**Page excerpt**
------------

(un)Just Sustainabilities online Exhibit

This online exhibit for Professor Heather Bedi’s Environmental and Social Justice class allows Dickinson College students to reflect on environmental injustices and demographic trends in their neighborhood, town, city, or state. In defining just sustainabilities, Agyeman et al. (2003) argue that social and economic inequalities across place exacerbate environmental injustices. They advocate for human equality to be central in sustainability efforts. Students explore (un) just sustainabilities in their place through a paper and a publicly exhibited zero-waste visual or audio project.

A Story of Disproportionate Siting of Hazardous Waste in Morton Grove, IL

Morton Grove is a neighborhood of 22,943 people that runs along the North Branch of the Chicago River a few miles northeast of the city. I was drawn to Morton Grove and intrigued by its story because I live in a neighboring community. The EPA has identified five factories in Morton Grove as hazardous waste treatment, storage, or disposal facilities; there is a disproportionately high amount of hazardous waste sites in this community considering its small size and the absence of hazardous waste sites from many of the surrounding neighborhoods. Why is there a disproportionate amount of facilities storing, disposing, or transferring hazardous waste in Morton Grove? I began responding to this research inquiry by looking at the infamous maps created by the Home Owner’s Loan Corporation between 1935 and 1940 which are responsible for mass racial segregation and socioeconomic stratification in America. I found a map created in 1940 with a distinct section of Morton Grove marked “definitely declining” because of its “doubtful future” and poor reputation. This distinct section is the area that is now zoned as a manufacturing and residential district and home to the five hazardous waste sites. My project examines how the legacy of housing discrimination is visible today in the disproportionate siting of hazardous waste facilities. Morton Grove has a higher minority population than surrounding neighborhoods and more people below the poverty line. My visual project represents the trajectory of environmental bads and how they come to be located in vulnerable demographic pockets of our country.

------------

**Source excerpt**
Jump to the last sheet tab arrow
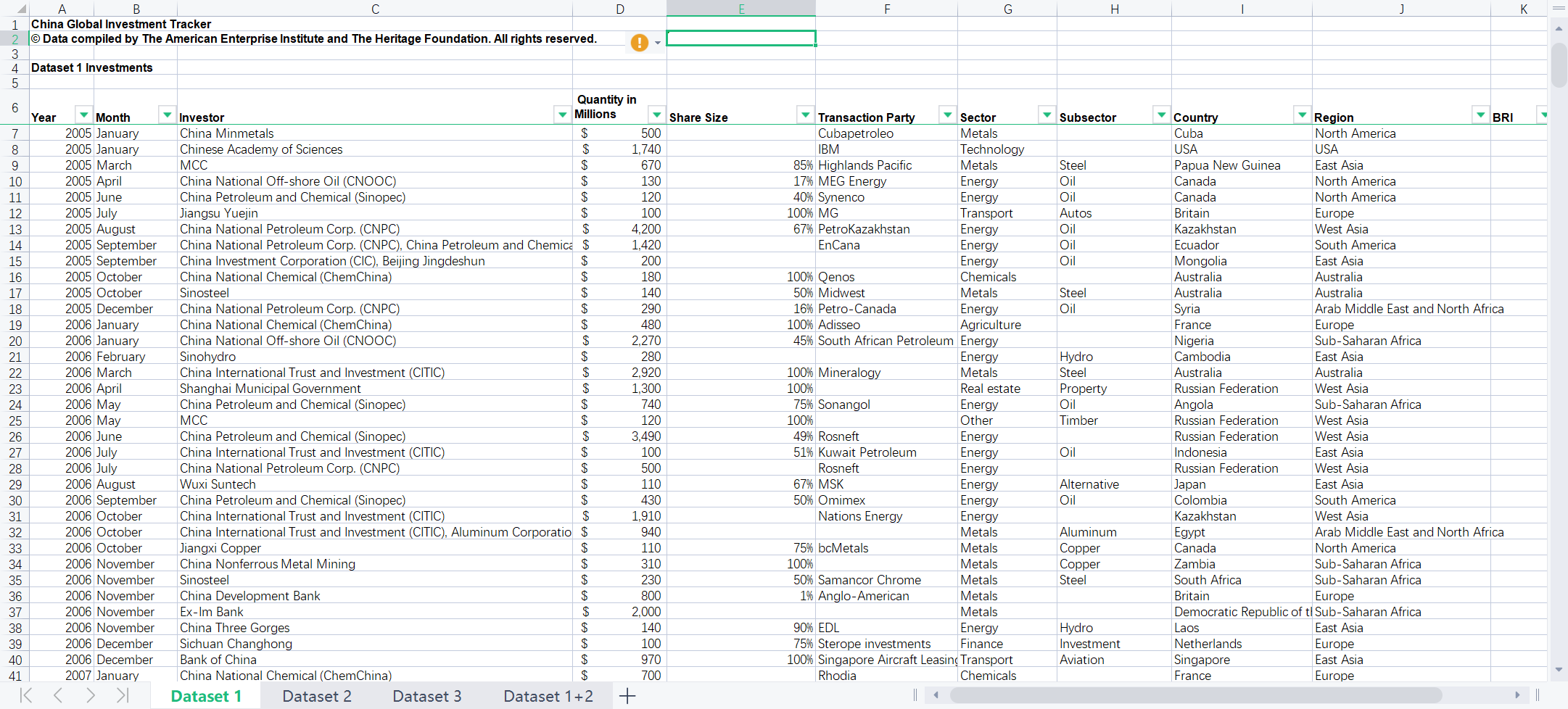coord(123,696)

------------

**Written exercise A**
According to the text on hazardous waste in Morton Grove, why is the number of hazardous waste sites in that community considered disproportionately high? Answer in one to three sentences.
**Written exercise B**
What population figure does the Morton Grove hazardous waste text give for the neighborhood?
**Written exercise C**
Write what follows the final sentence of the text on hazardous waste in Morton Grove.
None of the lines play any part in this work.

**Expected output A**
The number is considered disproportionately high because Morton Grove is a small community. Many of the surrounding neighborhoods have no hazardous waste sites at all.

**Expected output B**
22,943 people.

**Expected output C**
I have created a series of three images to tell this story of unjust sustainability. The foundation of each chapter is the map from 1940 to remind the viewer of the powerful legacy of housing inequality. In Chapter One: Once upon a time in 1940 the area of Morton Grove that was marked “definitely declining” is visible as well as a quote that went along with the areas C grade designation. Chapter Two: Siting of Hazardous Facilities shows the locations of hazardous waste treatment, disposal, and storage facilities and when they moved into the neighborhood. This is an important visual because all the facilities are located within the yellow section of Morton Grove. Chapter Three: 80 years later in Morton Grove contrasts the extreme level of hazardous waste in Morton Grove with the surrounding communities. I include information on three specific chemicals that are being released into the community and the health hazards they pose to the community of Morton Grove.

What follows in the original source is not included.